Are Irish Catholics a Menace

”The Irish nationality,” continues Mr. Froude, “like the Jewish, is bound up with its religion, and stand or falls with it. Had the Irish who crossed the Atlantic merged, as they were expetced to do, in American society, they would have strengthened the old feeling of enmity to the mother country, [...] The Roman Catholic religion happily prevented a fusion which would have been so dangerous. If not incompatible with republican institutions it is uncongenial with them. The Irish race the other side of the Atlantic remains as separate from the Anglo-Saxon as it is at home, and, instead of the Americans being infected with the Irish ill will tward Great Britiain they have themselves as Irish problem of their own which is becoming seriously perplexing. It seems hard to say that a man is a worse citizen because he is earnest in his religious belief-because he adheres tenaciously to an old and respectable breed which insists on morality and the ten commandments. [...]

“We agree that the spiritual part of man ought to rule the material; the question is, where the spiritual part of man resides.
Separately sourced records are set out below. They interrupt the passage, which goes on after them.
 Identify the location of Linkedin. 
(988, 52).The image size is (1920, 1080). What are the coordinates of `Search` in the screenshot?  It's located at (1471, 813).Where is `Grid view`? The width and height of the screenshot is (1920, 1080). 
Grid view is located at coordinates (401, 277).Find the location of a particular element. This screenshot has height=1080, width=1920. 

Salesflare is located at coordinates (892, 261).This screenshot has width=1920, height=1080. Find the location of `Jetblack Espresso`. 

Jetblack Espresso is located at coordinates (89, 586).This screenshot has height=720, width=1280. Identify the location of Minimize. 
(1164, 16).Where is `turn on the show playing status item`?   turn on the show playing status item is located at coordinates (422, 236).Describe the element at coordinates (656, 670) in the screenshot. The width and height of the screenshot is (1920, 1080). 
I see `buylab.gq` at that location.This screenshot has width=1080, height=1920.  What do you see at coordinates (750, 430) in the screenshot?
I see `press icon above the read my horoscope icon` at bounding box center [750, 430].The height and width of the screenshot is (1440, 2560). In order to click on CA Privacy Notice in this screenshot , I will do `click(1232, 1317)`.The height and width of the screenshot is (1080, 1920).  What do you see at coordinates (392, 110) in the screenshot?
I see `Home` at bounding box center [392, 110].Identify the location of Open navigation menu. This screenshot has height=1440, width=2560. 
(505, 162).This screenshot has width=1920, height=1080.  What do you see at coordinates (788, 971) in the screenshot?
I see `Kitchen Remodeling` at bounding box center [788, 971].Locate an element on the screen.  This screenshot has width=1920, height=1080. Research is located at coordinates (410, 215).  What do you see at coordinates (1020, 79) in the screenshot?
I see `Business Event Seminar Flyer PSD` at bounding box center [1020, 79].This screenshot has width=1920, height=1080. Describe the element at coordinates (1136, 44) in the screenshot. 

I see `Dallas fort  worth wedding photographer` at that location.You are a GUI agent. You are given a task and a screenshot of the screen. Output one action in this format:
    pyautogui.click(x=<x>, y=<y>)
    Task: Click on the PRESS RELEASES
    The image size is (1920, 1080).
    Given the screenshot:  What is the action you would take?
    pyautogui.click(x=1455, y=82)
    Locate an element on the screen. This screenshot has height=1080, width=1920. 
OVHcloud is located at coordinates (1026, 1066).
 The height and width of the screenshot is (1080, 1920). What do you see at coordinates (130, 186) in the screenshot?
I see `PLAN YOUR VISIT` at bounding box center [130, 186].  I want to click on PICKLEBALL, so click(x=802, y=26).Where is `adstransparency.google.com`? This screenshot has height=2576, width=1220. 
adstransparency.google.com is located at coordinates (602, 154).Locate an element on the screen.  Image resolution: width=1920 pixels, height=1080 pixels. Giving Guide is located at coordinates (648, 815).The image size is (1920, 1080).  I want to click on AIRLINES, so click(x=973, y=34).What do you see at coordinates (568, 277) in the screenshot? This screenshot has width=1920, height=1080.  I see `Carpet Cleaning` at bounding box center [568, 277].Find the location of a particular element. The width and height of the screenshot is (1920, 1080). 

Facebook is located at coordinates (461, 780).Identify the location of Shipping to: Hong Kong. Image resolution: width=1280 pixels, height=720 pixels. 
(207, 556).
The Protestant answers that it is in the individual conscience and reason; the Catholic says that it is in the Church, and that it speaks through bishops and priests. Thus, every true Catholic is bound to think and act as his priest tells him, and a republic of true Catholics becomes a theocracy administered by the clergy. It is only as long as they are a small minority that they can be loyal subjects under such a constitution as the American. As their numbers grow they will assert their principles more and more. Give them the power, and the constitution will be gone. A Catholic majority under spiritual direction, will forbid liberty of conscience. It will control education; it will put the press under surveillance; it will punish opposition with excommunication, and excommunication will be attended with civil disabilities. That it will try to do all this, as long as it accepts the ultramontane theory which at present passes current, is as certain as mathematics. It tried before, in the Dark Ages.